Kathryn Harrison, professeure en sciences politiques à l’Université de Colombie-Britannique, a brillamment résumé le paradoxe. La production de pétrole en provenance des sables bitumineux est l’une des plus coûteuse au monde. Elle serait donc une des premières à souffrir si une baisse de la demande entraîne une baisse des prix. Dans de telles conditions, miser sur cette source de pétrole, comme vient de le faire le gouvernement, revient à espérer que la demande ne faiblisse pas. 

En d’autres mots, conclut-elle, Ottawa vient juste de parier contre le succès de l’Accord de Paris.

Ottawa a choisi de troquer son rôle d’arbitre pour se faire promoteur. Le gouvernement assume la totalité du risque financier du projet contre tout aléa politique. On espère assurer la poursuite du projet jusqu’à ce qu’un nouveau promoteur prenne la relève, qui serait indemnisé pour toute perte causée par des «mesures discriminatoires injustifiées» d’une province ou d’une municipalité. Il le protège également contre une hypothétique décision judiciaire finale défavorable. 

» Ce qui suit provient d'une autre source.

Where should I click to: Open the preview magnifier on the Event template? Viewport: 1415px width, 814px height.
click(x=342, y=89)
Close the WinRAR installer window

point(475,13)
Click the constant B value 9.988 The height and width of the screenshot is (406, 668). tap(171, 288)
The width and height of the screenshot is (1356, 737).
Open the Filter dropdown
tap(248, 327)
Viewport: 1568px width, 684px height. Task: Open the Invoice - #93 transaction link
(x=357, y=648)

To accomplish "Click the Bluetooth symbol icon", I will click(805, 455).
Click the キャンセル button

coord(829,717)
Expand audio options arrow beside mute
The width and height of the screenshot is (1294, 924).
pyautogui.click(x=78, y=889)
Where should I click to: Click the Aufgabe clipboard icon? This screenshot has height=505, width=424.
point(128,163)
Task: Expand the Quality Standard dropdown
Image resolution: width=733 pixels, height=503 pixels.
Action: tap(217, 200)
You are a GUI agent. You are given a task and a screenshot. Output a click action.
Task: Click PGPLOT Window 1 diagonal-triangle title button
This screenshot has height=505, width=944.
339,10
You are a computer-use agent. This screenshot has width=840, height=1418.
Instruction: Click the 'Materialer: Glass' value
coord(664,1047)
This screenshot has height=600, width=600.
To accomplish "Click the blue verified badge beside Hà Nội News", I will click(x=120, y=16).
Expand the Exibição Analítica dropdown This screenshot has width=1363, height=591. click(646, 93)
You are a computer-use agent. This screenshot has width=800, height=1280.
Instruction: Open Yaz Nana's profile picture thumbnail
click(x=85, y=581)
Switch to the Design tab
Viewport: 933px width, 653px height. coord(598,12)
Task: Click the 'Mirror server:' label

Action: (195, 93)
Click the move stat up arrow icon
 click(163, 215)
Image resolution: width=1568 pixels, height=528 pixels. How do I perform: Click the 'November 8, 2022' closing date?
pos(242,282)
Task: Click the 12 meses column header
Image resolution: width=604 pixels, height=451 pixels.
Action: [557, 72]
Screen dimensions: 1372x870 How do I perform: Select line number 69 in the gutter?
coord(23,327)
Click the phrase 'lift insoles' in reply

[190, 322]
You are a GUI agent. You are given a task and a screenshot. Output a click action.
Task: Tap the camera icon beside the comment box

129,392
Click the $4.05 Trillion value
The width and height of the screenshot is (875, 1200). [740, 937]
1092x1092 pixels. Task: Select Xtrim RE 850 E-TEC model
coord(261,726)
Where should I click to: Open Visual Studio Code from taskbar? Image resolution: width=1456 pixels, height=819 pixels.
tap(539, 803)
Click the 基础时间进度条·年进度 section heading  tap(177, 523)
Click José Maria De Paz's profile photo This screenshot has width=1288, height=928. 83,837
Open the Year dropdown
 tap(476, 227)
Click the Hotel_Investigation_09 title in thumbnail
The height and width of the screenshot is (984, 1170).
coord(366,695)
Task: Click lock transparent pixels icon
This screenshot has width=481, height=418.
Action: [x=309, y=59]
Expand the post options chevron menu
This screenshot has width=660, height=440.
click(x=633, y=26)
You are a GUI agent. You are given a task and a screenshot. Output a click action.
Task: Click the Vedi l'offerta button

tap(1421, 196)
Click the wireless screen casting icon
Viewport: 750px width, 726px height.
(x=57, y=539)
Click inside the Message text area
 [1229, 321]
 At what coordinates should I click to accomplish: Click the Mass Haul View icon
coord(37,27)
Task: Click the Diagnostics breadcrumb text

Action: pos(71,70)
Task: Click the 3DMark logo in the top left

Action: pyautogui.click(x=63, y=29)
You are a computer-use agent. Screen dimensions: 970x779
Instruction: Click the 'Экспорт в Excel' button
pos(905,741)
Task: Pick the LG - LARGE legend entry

Le nom de Justin Trudeau sera désormais associé à celui de Trans Mountain, comme celui de son père l’a été à sa politique énergétique, que l’Ouest ne lui a jamais pardonnée. 

Mais surtout, le premier ministre joue un jeu dangereux en essayant de ménager la chèvre et le chou. Il y aura un prix politique à payer, car les Canadiens ne sauront plus ce que vaut sa parole lorsqu’il affirme que le Canada fera sa part dans la lutte aux changements climatiques.